I believe in general that America needs a more open form of immigration laws that allow for more immigrants, spanning from refugees seeking asylum and low-skilled workers through employment visa programs that allow more cross-border commerce and freedom of movement as well as more economic based paths to lawful work and citizenship granted through programs such as the H1B visa. This presents an opportunity to both tackle economic as well as moral benefits. As it relates to refugees, finding ways to alleviate suffering and finding ways to grant asylum is the moral obligation of a free and prosperous society, and if those of us on the right side of the ideological spectrum want to claim our nation is founded upon Judeo-Christian values, then we should be able to put our money where our mouths are and facilitate goodwill, charity, and the safety of persecuted populations in any form as they seek asylum on our shores.
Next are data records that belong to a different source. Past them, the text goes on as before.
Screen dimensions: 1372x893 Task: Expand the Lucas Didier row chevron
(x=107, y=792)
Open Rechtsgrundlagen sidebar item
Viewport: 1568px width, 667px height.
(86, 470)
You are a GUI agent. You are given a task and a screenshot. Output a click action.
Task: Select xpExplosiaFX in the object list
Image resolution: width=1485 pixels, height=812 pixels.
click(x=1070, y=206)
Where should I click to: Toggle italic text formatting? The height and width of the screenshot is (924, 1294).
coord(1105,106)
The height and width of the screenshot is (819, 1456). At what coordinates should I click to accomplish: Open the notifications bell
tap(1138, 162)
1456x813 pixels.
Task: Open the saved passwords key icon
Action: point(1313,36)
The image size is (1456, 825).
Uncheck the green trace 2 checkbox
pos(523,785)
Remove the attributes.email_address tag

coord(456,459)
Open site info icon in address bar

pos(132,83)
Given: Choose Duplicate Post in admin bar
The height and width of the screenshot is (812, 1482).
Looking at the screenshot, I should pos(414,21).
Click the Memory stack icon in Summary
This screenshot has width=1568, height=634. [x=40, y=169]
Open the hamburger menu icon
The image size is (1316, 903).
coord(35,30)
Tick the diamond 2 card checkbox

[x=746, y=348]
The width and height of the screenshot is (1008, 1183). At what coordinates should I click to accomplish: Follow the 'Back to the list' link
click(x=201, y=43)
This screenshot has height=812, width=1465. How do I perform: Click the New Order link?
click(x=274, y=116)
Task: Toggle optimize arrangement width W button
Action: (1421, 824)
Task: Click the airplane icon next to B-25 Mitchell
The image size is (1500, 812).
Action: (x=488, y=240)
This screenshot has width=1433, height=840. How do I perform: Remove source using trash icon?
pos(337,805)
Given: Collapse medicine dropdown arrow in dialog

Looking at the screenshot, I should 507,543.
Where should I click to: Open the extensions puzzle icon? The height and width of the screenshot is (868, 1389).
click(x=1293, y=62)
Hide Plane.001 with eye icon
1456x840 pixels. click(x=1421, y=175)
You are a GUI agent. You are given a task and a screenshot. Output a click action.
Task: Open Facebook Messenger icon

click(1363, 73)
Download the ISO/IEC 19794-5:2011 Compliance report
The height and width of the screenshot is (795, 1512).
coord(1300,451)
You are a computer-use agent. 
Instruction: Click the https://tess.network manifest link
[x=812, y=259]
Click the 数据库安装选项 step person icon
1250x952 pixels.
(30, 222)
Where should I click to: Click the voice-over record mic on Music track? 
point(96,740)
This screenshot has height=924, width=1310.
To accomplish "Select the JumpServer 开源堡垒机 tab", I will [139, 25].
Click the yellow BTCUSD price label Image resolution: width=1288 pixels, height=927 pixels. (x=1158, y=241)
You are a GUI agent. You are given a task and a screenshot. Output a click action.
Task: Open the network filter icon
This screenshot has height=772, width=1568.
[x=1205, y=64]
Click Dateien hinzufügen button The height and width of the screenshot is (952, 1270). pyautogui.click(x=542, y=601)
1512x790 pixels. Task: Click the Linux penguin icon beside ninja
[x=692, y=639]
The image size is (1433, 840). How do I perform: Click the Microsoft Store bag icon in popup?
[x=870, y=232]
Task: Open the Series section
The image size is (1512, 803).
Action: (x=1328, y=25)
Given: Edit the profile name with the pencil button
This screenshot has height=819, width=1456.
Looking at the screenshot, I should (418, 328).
That being said, in the face of the Paris attacks, where it is known that at least one attacker used Syrian refugee status to slip into France, it is in fact appropriate to pause and urge restraint while we collectively create sound and comprehensive strategies that allow us to vet and prioritize refugees while starting to deal with the root problems that create the mess in the first place. After all, one of the chief raison d’etre of government should be to protect and ensure the safety of its citizens. This should be one of its chief aims. The recent swath of governors rushing to close off their states may be a bit hasty and rash in my opinion, but it reflects the genuine and well-founded concerns of U.S. citizens. I believe that American citizens at large and those in the middle ranging from center-left to center-right can serve as the basis of a persuadable coalition to support refugees in this time of global crisis. However, the moralizing hectoring of President Obama to take on refugees that is completely decoupled from sound strategies to ensure America’s safety or to address the actual root of the problem and chaos in the Middle East will naturally leave much of the nation’s citizenry skeptical that this same President will implement sound strategies to vet incoming refugees and keep American citizens safe. With Obama’s moralizing, I am reminded of a quote from one of my favorite novels, Augustus by John Williams, in which one of Augustus’s key advisors, Gaius Maecenas, admonishes one of his friends that, “It seems to me that the moralist is the most useless and contemptible of creatures. He is useless in that he would expend his energies upon making judgments rather than upon gaining knowledge, for the reason that judgment is easy and knowledge is difficult. He is contemptible in that his judgments reflect a vision of himself which in his ignorance and pride he would impose upon the world. I implore you, do not become a moralist; you will destroy your art and your mind.”
A more responsible strategy would in fact be to couple refugee resettlement plans with clarity in how we are going to join and lead a global coalition of the willing to eradicate (not contain) ISIS, promote the reform of Islam at large, and promote the peace and stability of Syria and Iraq. Plans to deal with refugees and support of refugee areas in countries closer to Iraq and Syria such as Jordan and Turkey should also be part of this strategy. We should also be willing to prioritize refugee status for communities that suffer the most at the hands of ISIS and the Assad regime, including Yazidis, Christians, moderate Sunnis that have fought on the side of moderate forces, and secularists. The ability to vet inbound refugees with whatever means we have at our disposal, admittedly a difficult task, coupled with enhanced intelligence capabilities with monitoring of metadata that Obama has done much to gut, should also be part of the mix.
So by all means, bring in the huddled masses. Accepting the battered refugee is an action that lives up to America’s finest ideals and follows a precedent of accepting refugees during the Bosnian conflict and the Iraq War, not to mention European refugees that came in large numbers during both World Wars. In times where America was at our worst were times of not accepting enough of those in need, such as Jews fleeing the depravations of the Holocaust and broad European pogroms perpetrated on them in the early 20th century. I would also argue refugees do much to add to the unique fabric and narrative of American diversity and the American story. Grateful refugees and their descendants make some of the finest citizens this country has ever known. However, given the safety imperative is the highest responsibility of any government, let’s craft the refugee plan alongside comprehensive strategy that includes in the long-run eliminating the source of the cancer itself rather than simply addressing its symptoms as well as a plan for vetting incoming refugees and ways to prioritize them. Once that plan is laid out to the American people, then fears can be allayed and the support of the majority of American citizens will follow.